Responding to the latest figures from the CML (Council of Mortgage Lenders), debt management company Gregory Pennington has stressed the role which debt solutions addressing unsecured debt can play in helping people avoid repossession.
Released on May 15th, the CML’s figures show that 12,800 repossessions were carried out by first-charge mortgage lenders in the first quarter of 2009. “Compared with many predictions, these figures are relatively low,” said a spokesperson for Gregory Pennington. “Indeed, the CML itself has used the word ‘pessimistic’ in reference to its own estimate of 75,000 repossessions throughout 2009, and has recently revised this figure downwards to 65,000.
“It’s good to see lenders and borrowers working together to keep the figure as low as possible, but it’s important not to become complacent. There were still around 23% more repossessions in Q1 2009 than in the previous quarter – and 50% more than we saw in Q1 last year.
“Looking ahead, the repossession figures for the rest of 2009 are by no means set in stone. They depend not just on the state of the economy and the forbearance shown by secured lenders, but on the attitude of borrowers and unsecured lenders alike.
“In this recession, many people are suffering multiple ‘shocks’ at the same time. With 2.2 million unemployed and many others dealing with reduced wages, homeowners are also facing the issue of falling equity. While there’s no direct link between low (or negative) equity and repossession, this is limiting many homeowners’ ability to access ways of dealing with their debt – from debt consolidation loans and remortgaging to downsizing to a smaller property.

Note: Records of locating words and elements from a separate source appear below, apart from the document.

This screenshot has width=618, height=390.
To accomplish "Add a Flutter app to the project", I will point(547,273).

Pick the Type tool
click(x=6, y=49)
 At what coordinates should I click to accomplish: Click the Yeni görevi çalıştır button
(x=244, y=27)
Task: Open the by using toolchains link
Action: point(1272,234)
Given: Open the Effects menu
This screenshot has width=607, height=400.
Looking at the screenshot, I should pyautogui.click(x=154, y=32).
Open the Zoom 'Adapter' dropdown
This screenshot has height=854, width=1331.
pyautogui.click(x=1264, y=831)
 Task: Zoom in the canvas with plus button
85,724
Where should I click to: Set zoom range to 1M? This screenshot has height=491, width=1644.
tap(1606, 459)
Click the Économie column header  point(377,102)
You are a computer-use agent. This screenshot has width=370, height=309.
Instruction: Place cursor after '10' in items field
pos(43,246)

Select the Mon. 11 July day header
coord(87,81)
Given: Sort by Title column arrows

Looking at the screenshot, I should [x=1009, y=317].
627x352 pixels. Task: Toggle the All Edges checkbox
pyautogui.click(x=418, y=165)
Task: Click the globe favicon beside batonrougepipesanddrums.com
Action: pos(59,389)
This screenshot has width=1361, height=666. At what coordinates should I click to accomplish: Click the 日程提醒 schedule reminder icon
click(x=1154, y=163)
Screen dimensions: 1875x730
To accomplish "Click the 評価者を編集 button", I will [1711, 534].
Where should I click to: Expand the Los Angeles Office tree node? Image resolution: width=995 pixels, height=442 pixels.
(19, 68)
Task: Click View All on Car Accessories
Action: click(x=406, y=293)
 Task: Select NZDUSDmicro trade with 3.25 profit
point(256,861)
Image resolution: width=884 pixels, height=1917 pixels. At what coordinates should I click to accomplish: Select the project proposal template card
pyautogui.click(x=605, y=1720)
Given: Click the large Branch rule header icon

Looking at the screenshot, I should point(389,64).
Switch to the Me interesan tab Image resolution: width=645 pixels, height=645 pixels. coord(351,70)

“It all underlines the importance of finding a solution that addresses a borrower’s priority and non-priority commitments at the same time. A founder member of DEMSA (the Debt Managers Standards Association), Gregory Pennington has 15 years’ experience of dealing with lenders of all kinds.
“Secured and unsecured lenders alike clearly have a thorough understanding of the problems consumers face today. They understand the link between secured and unsecured debt problems.
“Secured lenders know that many of today’s borrowers are facing complex financial problems, trying to deal with unsecured debts as well as secured.
“Unsecured lenders, in general, appreciate that a homeowner’s secured debts must take priority – and that repossession is unlikely to improve the borrower’s chances of repaying their unsecured debt.
“This is one reason unsecured lenders will often agree to the terms of an IVA (Individual Voluntary Arrangement).”
A solution that’s designed to address the concerns of everyone involved, an IVA can help unsecured lenders recover as much of their money as realistically possible, and can help borrowers avoid the need to focus on their mortgage / rent at the expense of their unsecured debts. Insolvency Practitioners (IPs) achieve this by calculating how much the individual can realistically afford to repay per month after they’ve taken their mortgage / rent payments and other essential expenses into account.
“Even so, we always emphasise that entering an IVA is a serious step, and is by no means suitable for everyone facing debt problems. Depending on their situation, different homeowners may be better advised to consider alternative solutions to their debt problems.”